El cervantismo de Javier Marías
Los apuntes quijotescos de Marías son los de un buen profesor, pero probablemente no hubieran llegado a la imprenta de no deberse a uno de los más conspicuos novelistas del momento
Hay cervantistas advenedizos como un servidor y cervantistas de raigambre como Javier Marías. En Negra espalda del tiempo, Javier evocaba sin graves infidelidades una conversación nuestra en Vitoria, en otoño de 1985, en la que auguraba que con el paso de los años quedarían anticuados todos mis estudios “sobre el Lazarillo de Tormes o sobre el Quijote”. Le di la razón por cuanto tocaba al relato apócrifo, pero no al cervantino, por la sencilla razón de que para entonces yo no había escrito ni una línea sobre él, ni le había prestado la menor atención filológica (ni lo haría hasta más de un decenio después). Marías, por el contrario, era ya el autor del texto que ahora se publica con el título El “Quijote” de Wellesley (Alfaguara).
El volumen, cien páginas de generosa tipografía, transcribe las “notas preparatorias” del curso (SPA 302) que Marías profesó en 1984 en el Wellesley College, una de las prestigiosas “Siete hermanas” universitarias de los Estados Unidos, reservadas (todavía) a mujeres. Allí mismo había dictado Nabokov unas atrabiliarias Lectures on “Don Quixote”, testimonio de un inevitable rechazo instintivo y de un reconocimiento histórico no menos inevitable. Es lo que se espera de un creador cuando se viste de crítico: que exprese sus opiniones más personales, y por ende dé claves para entender su propia obra.
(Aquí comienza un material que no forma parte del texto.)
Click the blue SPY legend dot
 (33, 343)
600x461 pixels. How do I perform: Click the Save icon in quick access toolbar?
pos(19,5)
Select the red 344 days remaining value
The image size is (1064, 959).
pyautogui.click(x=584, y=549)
Los apuntes quijotescos de Marías son sin duda los de un buen profesor, pero probablemente no hubieran llegado a la imprenta de no deberse a uno de los más conspicuos novelistas del momento y ser, pues, propicios a brindar algunas de las claves antedichas. Las hay, desde luego. Quizá la más notable es la insistencia en reconocer en el Quijote “la superioridad del arte sobre la realidad”, en verlo como suprema muestra de la literatura que busca “convertirse en vida” y en presentar al héroe en cuanto “artista o autor de su propia biografía”, en quien la locura es una dimensión más de su “talante artístico”.
La mayoría de las notas consisten en meros subrayados de un pasaje o una escena y solo por excepción se extienden a más: así la acertada glosa al episodio de Andrés y Juan Haldudo, que podría pasar por la página de una novela de Marías, con el sólito trasiego entre la narración y el ensayo. Pero incluso en su brevedad son muchas las acotaciones iluminantes: por ejemplo, sobre el diverso alcance de los plantos de Sancho por la muerte —supuesta o real— de su amo, o sobre la hipótesis de que en la multiplicidad de fingidos autores haya que identificar la acción de un “mago implícito”.
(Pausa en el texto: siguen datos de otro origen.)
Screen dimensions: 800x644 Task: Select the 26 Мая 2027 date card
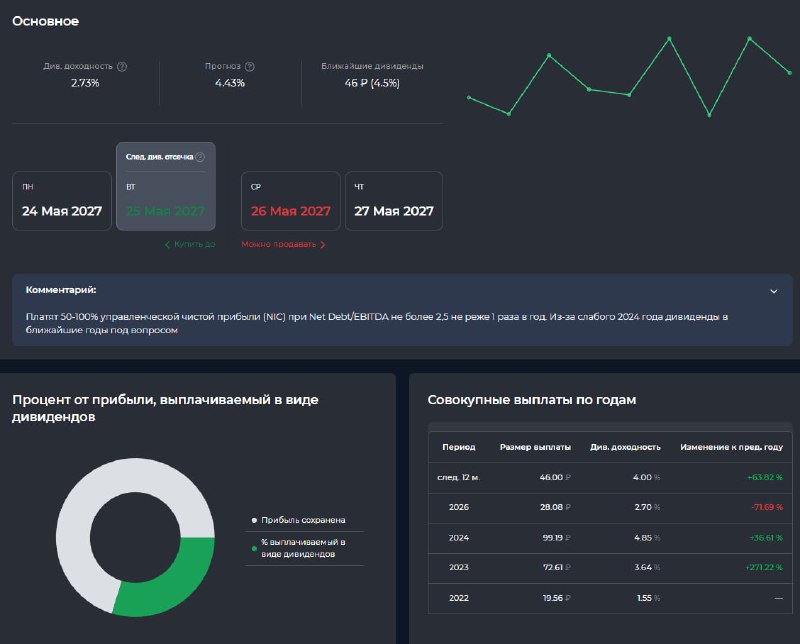point(290,201)
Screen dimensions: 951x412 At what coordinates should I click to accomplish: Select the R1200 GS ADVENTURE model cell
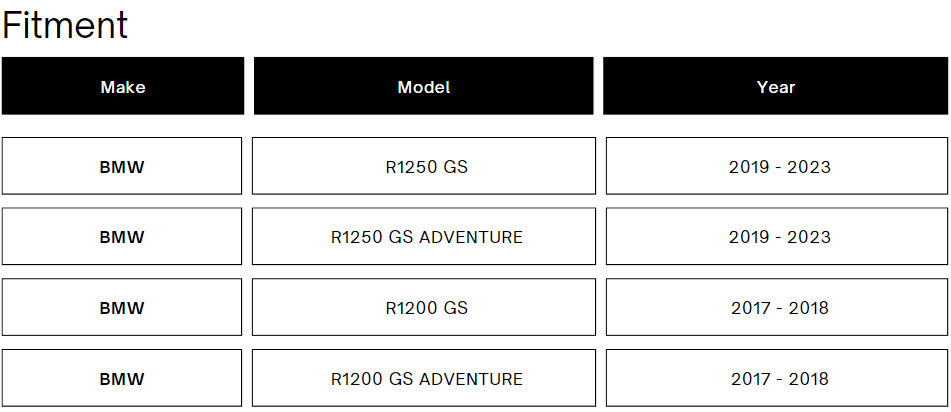pyautogui.click(x=424, y=379)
Con todo, si tuviera que resumir el carácter del libro, recomendándolo como lo hago, optaría por decir que es un excelente compañero para el lector del Quijote, que amigablemente, sin agobios, a pinceladas, va resaltándole logros, sugiriendo enfoques, mostrando en suma “caminos y carreras” (I, 2). Igual que Javier hubo de serlo para las gentiles mozas de 1984.
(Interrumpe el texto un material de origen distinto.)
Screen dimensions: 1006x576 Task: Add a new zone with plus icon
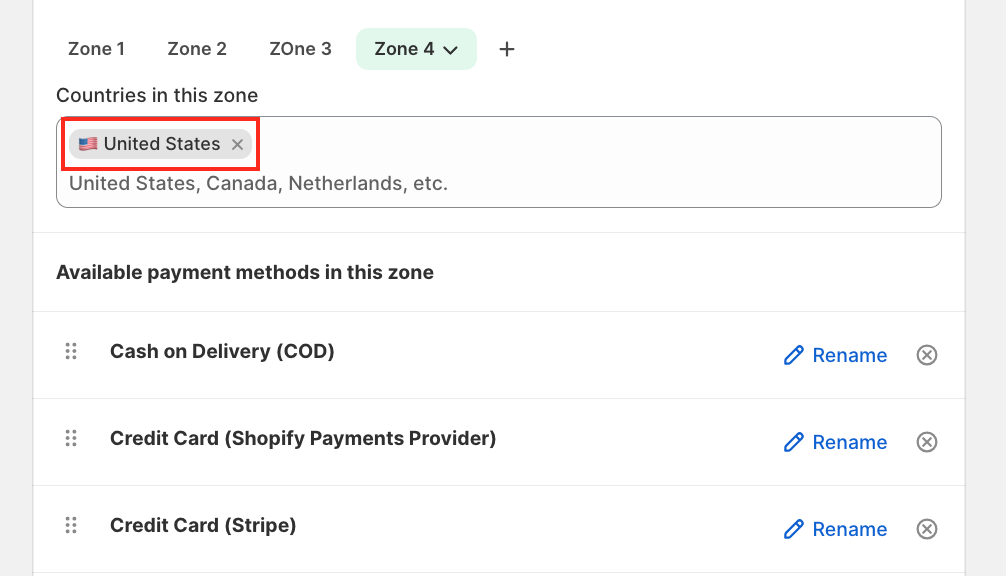pyautogui.click(x=507, y=49)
De un tiempo a esta parte Marías ha dado en la flor de hacer aparecer en sus ficciones, como editor del Quijote o siempre en conexión con él, a un cierto “Profesor Rico” al que asigna el papel de “figura de donaire” o “gracioso” (según lo llamaba Lope de Vega). Es una tomadura de pelo entre amigos, que el Profesor conlleva con su consabida cachaza de no fumador, porque le consta que los lectores agradecen esos paréntesis o islotes de humor en la circunstanciada, implacable prosa de Marías. Ni que decirse tiene que se trata de una esforzada imitación de Cervantes.